The Weakest Posture in an Interaction


Several years ago, my marriage counselor shared a piece of wisdom with me that fundamentally shifted how I view communication: Defensiveness is the weakest posture in an interaction.

I saw this play out recently during a presentation at a city council meeting. A consultant was pitching a proposal, and the mayor questioned the data regarding a massive residential price increase. The mayor pointed out that a previous 50% increase already felt punitive to residents, and suggesting another 24% jump was a tough sell.

The consultant’s reaction was immediate. His tone grew firmer, his voice sped up, and he replied, “Unfortunately that’s the point,” before explaining it was intended as a conservation mechanism. When the mayor pressed further—simply asking how the council was supposed to explain these dramatically increased water bills to their constituents—the consultant interrupted him. With an exasperated chuckle and a frustrated tone, he defensively cited data and reminded the room that they had used these pricing tiers in the past.

In that single exchange, the consultant lost his credibility with everyone in the room. He had taken a moment that required leadership and completely evaporated his relationship capital.

....................

#### Given exercise
Reproduce the passage on defensiveness in communication word for word, everything from "The consultant’s reaction" down to "his relationship capital.".

#### Information shown
....................

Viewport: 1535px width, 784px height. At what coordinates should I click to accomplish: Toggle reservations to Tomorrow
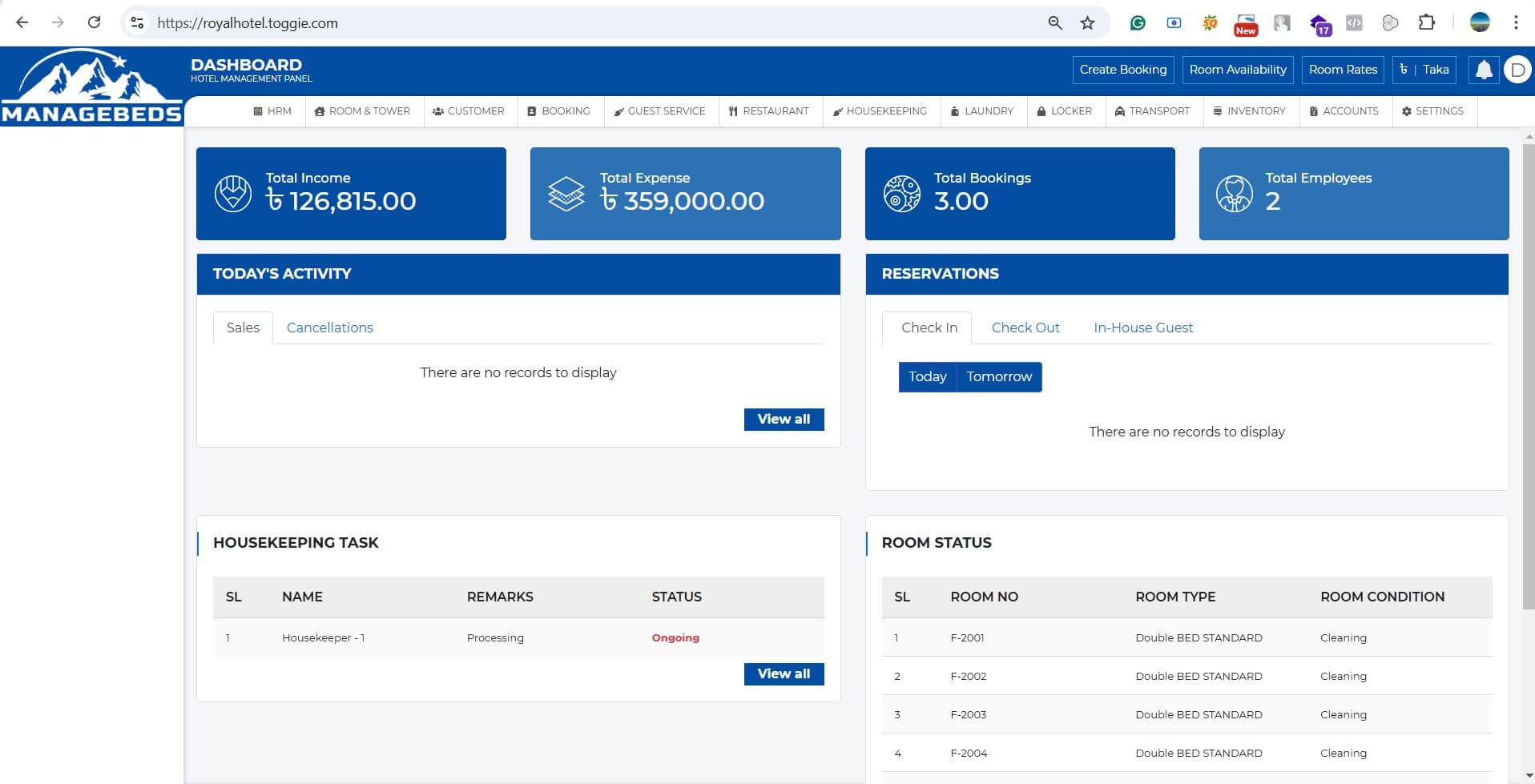pyautogui.click(x=999, y=376)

....................

#### Output for this task
The consultant’s reaction was immediate. His tone grew firmer, his voice sped up, and he replied, “Unfortunately that’s the point,” before explaining it was intended as a conservation mechanism. When the mayor pressed further—simply asking how the council was supposed to explain these dramatically increased water bills to their constituents—the consultant interrupted him. With an exasperated chuckle and a frustrated tone, he defensively cited data and reminded the room that they had used these pricing tiers in the past.

In that single exchange, the consultant lost his credibility with everyone in the room. He had taken a moment that required leadership and completely evaporated his relationship capital.